What are the OBRA patient rights I need to know?
The key OBRA rights are: the right to dignity and respect, privacy and confidentiality, access to information, participation in care planning, refusal of treatment, freedom from abuse and restraints, the right to file grievances, and the right to social services. These apply specifically to long-term care residents.
What should I do if I witness a coworker abusing a patient?
You are required by law to report it — immediately and to the appropriate authority. This typically means your supervisor and potentially the state adult protective services. You cannot ignore it or handle it informally. CNAs are mandatory reporters regardless of who is committing the abuse.
What’s the difference between neglect and abuse?

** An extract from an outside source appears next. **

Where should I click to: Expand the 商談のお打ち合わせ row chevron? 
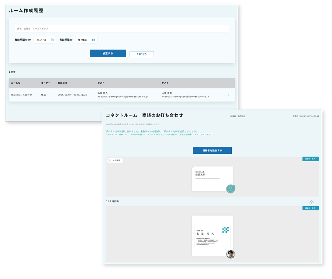pos(228,95)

Abuse is an intentional act that causes harm — physical, emotional, sexual, or financial. Neglect is the failure to provide necessary care, whether intentional or not. Both are reportable. Self-neglect (when a patient refuses care) is handled differently — report it to your supervisor but respect the patient’s rights.
Can a patient refuse to take medication?
Yes. Every competent patient has the right to refuse any treatment including medication. If a patient refuses, do not force them. Document the refusal, report it to your supervisor and the nurse, and ensure the refusal is noted in the medical record. You cannot administer medication against a patient’s will.
What is HIPAA and what does it mean for CNAs?
HIPAA (Health Insurance Portability and Accountability Act) protects patient health information. For CNAs, this means never discussing patient information in public spaces, never posting anything about patients on social media, only sharing information with those directly involved in the patient’s care, and always maintaining confidentiality.